Nem sempre vamos sair na frente no placar. Nem sempre teremos um gol de cabeça salvador. Logicamente vai chegar a hora em que o time vai necessitar de ter uma proposta de criação de jogo mais eficaz, mais estabelecida e obviamente talentosa. E isso não vem sendo testado nos jogos, ficando a possibilidade de um meia criação jogar somente na emergência, sendo aquele famoso plano B bagunçado. E Abel parece ter desistido do camisa 10, mesmo quando desfaz a linha de três na zaga. Contra o adversário no clássico, ele tentou melhorar a criação do time, mas sem Nathan. Preferiu colocar a equipe no 4-3-3 com três volantes e Yago novamente como o responsável por chegar mais à frente. Abaixo, o supracitado esquema que foi utilizado antes da expulsão de Calegari no segundo tempo do clássico.
Quando Gabriel Barbosa fez o gol que posteriormente foi bem anulado pelo VAR, Abel, na emergência da derrota, chamou o camisa 10 para montar um 4-2-3-1 e buscar o empate. Mas o treinador escolheu Ganso em detrimento de Nathan, mesmo com a intensidade do clássico rasgando em brasa a grama do Engenhão.
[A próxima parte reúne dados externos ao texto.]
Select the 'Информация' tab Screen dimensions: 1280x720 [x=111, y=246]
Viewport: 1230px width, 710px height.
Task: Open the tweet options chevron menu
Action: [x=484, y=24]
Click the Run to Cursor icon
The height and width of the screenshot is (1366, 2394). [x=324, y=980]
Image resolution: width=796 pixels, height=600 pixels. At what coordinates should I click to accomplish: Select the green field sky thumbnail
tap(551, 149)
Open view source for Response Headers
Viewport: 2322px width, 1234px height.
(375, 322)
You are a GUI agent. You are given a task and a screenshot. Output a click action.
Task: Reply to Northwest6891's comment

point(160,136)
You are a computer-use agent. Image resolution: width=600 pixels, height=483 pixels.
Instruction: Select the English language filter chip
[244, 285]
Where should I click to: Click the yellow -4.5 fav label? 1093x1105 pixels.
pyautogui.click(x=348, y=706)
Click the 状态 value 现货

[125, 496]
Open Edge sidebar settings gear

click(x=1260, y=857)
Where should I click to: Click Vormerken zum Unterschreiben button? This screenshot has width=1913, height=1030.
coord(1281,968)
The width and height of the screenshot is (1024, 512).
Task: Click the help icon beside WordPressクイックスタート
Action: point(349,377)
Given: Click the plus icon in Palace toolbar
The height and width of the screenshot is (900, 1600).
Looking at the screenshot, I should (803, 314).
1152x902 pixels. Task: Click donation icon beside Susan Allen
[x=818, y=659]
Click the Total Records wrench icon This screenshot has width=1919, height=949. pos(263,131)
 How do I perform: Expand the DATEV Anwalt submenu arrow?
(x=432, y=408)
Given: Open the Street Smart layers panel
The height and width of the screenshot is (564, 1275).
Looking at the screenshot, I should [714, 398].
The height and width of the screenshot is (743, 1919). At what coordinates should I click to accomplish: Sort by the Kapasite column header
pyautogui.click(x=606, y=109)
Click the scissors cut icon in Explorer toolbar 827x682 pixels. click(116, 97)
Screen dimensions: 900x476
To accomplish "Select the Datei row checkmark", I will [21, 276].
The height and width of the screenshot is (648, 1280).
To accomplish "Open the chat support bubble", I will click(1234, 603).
Fica difícil entender a falta de espaço cada vez maior de Nathan na equipe tricolor, justamente pela carência no quesito volume de jogo eficaz, não aquele falso volume que só fornece chuveirinho na área. A torcida clama e a temporada vai exigir, caso o time queira levantar taças, uma equipe com mais talento para criar jogadas, fazer gols, virar partidas, transformar realidades dentro dos jogos. Quando o talento se torna uma arma para o emergencial, fica subentendido que se resguardar sempre será o privilégio. A questão é preocupante e as excludentes de Abel são desnecessárias. Salve o tricolor!